== SUPPLIED RECORDS

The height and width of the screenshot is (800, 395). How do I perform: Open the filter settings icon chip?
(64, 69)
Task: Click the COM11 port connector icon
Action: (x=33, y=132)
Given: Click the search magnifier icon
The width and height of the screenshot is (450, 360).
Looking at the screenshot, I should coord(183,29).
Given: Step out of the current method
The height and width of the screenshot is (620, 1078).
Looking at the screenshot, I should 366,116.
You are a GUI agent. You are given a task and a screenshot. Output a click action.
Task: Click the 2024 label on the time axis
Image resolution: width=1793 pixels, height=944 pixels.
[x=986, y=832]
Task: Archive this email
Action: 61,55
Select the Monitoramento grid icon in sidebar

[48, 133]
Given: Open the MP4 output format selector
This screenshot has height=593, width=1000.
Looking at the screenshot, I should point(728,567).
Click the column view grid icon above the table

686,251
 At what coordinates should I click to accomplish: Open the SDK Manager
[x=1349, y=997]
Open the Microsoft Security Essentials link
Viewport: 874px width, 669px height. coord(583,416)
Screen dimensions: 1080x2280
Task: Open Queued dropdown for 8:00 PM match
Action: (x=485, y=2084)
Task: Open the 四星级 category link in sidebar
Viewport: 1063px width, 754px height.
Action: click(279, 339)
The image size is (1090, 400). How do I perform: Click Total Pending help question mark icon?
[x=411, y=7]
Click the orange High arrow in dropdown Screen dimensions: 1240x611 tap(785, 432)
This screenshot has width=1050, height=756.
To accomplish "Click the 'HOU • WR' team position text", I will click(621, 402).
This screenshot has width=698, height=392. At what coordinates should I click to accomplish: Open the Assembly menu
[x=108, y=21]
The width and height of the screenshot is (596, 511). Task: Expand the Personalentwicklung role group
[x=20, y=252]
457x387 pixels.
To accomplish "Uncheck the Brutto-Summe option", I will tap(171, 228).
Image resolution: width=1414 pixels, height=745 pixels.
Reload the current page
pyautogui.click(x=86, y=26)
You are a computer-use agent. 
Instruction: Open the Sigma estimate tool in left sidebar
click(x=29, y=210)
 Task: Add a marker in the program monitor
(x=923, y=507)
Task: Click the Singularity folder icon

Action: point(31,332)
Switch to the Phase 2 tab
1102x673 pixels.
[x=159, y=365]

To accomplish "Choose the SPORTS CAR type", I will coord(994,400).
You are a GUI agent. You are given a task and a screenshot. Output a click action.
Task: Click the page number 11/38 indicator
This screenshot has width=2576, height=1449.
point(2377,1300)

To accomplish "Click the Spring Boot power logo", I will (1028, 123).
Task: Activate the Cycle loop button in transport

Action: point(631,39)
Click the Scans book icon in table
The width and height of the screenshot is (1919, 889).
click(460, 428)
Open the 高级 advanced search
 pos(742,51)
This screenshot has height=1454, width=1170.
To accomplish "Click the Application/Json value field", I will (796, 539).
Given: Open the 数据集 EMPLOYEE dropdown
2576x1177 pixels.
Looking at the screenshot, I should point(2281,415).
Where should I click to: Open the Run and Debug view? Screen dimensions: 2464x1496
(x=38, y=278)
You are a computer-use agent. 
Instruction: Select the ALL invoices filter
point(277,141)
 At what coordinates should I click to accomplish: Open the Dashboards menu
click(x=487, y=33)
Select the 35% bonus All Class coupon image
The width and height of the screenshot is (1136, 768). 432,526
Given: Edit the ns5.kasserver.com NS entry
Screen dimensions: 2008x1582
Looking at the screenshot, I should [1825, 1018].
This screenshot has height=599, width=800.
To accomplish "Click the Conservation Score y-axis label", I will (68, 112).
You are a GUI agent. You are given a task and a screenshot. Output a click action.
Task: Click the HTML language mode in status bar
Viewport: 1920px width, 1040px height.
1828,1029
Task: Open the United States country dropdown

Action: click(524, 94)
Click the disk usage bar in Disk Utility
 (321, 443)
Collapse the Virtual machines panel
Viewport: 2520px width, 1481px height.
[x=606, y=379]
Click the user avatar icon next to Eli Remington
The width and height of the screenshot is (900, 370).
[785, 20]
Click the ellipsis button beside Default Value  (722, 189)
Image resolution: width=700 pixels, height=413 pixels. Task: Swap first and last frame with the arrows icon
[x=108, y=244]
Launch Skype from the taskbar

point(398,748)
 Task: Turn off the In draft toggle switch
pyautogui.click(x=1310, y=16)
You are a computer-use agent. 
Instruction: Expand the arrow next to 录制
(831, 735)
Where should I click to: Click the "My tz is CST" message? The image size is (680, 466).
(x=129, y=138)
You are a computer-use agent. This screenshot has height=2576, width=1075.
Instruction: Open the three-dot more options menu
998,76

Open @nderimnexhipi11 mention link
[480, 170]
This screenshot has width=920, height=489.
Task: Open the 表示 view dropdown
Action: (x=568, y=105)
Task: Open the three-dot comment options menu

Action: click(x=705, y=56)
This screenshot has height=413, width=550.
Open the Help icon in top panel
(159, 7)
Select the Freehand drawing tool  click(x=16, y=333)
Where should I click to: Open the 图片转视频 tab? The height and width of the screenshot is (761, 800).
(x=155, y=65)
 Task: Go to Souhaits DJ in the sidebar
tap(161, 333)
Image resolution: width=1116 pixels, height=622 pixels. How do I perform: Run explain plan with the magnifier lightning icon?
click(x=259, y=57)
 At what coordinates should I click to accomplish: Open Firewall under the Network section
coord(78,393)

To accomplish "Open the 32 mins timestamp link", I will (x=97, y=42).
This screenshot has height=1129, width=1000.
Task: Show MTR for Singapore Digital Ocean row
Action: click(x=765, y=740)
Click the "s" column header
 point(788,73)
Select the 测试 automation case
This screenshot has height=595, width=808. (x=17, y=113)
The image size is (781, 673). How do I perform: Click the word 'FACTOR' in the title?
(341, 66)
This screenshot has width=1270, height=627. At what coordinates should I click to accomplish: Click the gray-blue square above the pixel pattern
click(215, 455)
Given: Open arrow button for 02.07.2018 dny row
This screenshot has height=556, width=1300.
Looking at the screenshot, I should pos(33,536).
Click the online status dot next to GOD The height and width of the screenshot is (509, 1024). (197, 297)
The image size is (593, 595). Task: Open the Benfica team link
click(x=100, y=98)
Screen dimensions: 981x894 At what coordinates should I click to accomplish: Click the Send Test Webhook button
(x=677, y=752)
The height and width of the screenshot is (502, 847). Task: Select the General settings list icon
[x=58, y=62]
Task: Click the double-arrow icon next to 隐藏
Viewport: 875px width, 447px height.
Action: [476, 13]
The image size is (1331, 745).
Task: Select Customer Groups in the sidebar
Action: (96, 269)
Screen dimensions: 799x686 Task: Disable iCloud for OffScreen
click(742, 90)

====

EXERCISE
Collect every line in the data above that contains the string "will", and copy each of those lines in full.

FINAL RESULT
To accomplish "Click the 'HOU • WR' team position text", I will click(621, 402).
To accomplish "Uncheck the Brutto-Summe option", I will tap(171, 228).
To accomplish "Choose the SPORTS CAR type", I will coord(994,400).
To accomplish "Click the Spring Boot power logo", I will (1028, 123).
To accomplish "Click the Application/Json value field", I will (796, 539).
To accomplish "Click the Conservation Score y-axis label", I will (68, 112).
To accomplish "Open the 32 mins timestamp link", I will (x=97, y=42).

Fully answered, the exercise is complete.